In a statement Monday, Oakland police said they had boosted staffing before the weekend  in anticipation of expected sideshow activity, and saw crowds totaling a thousand people at several locations around town. Officers were also forced to respond to other calls, including three people hit in separate and unrelated shootings.

Around 8:30 p.m., police said, some sideshow viewers surrounded the truck and bus at 42nd Avenue and International Boulevard and ordered the truck’s driver out at gunpoint. Police said the truck driver was not hurt.

After some people spray-painted the truck and bus with graffiti and broke out its windows, other viewers broke into the truck and took out and looted or discarded some items, including paper products. Both vehicles were lit on fire soon after.

Oakland police said fireworks shot off and gunshots by some in the crowd delayed attempts to control traffic to allow Oakland firefighters to extinguish the flames.

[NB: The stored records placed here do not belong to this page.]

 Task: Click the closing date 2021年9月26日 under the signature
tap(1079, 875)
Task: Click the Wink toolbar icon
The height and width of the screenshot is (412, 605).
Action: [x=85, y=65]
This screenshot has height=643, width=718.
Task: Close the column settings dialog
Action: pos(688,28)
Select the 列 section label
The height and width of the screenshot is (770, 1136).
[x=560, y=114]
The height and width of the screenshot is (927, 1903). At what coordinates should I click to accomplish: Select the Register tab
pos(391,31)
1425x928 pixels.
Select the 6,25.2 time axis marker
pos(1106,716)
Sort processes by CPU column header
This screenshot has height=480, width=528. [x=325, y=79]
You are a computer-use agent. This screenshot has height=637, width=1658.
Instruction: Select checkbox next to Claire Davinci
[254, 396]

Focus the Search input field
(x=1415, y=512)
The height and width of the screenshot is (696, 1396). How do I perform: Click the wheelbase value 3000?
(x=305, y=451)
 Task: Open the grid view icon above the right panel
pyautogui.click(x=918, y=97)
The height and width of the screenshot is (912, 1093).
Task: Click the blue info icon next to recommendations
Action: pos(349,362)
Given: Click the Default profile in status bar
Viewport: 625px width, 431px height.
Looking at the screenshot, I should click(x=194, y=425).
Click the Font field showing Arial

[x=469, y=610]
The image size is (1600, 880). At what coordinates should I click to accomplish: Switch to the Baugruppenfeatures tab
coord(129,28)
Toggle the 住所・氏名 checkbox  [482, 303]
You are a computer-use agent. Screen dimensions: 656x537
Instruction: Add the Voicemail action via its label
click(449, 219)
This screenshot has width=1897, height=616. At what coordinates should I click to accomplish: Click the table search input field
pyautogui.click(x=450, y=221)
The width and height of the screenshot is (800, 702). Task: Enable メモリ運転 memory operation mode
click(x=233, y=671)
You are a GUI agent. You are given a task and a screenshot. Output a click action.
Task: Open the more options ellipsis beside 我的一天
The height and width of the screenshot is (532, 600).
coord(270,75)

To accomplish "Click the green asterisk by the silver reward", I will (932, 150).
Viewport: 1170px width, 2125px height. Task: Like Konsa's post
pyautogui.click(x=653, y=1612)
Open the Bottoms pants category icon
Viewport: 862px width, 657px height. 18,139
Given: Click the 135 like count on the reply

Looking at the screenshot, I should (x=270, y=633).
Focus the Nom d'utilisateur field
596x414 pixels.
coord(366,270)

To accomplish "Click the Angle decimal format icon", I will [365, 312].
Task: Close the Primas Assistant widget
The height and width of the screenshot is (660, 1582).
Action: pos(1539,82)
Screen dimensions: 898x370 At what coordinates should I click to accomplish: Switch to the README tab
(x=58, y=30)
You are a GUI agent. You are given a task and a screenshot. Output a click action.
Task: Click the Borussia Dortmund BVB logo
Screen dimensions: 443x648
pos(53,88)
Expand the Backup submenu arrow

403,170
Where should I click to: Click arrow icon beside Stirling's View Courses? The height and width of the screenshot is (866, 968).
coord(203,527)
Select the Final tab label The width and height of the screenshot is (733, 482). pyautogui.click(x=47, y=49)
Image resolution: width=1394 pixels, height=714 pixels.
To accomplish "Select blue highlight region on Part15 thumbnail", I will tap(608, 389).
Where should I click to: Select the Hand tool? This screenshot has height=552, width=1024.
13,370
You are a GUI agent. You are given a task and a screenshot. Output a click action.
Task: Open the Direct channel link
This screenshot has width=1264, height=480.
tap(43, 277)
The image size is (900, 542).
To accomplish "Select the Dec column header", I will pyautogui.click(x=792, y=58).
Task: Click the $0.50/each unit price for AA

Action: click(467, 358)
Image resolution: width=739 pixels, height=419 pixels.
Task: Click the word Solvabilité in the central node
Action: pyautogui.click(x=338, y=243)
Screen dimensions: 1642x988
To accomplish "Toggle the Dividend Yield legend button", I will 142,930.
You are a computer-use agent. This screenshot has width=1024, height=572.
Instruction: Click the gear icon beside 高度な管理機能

“In the last of couple of years, we’re seeing a level of criminality and boldness we haven’t seen before at sideshows. We’ve never seen an AC Transit bus destroyed,” Alameda County Sheriff’s spokesman Ray Kelly said Monday afternoon.

“When the bus was on fire, we were trying to figure out where the driver and passengers were. It was a bad scene. We were taking rocks and bottles and they were shooting fireworks at us. It was just chaos.”

Investigators later found that the bus driver, unable to move because of the sideshow, had cleared her passengers off the bus and was waiting nearby when the vandalism began.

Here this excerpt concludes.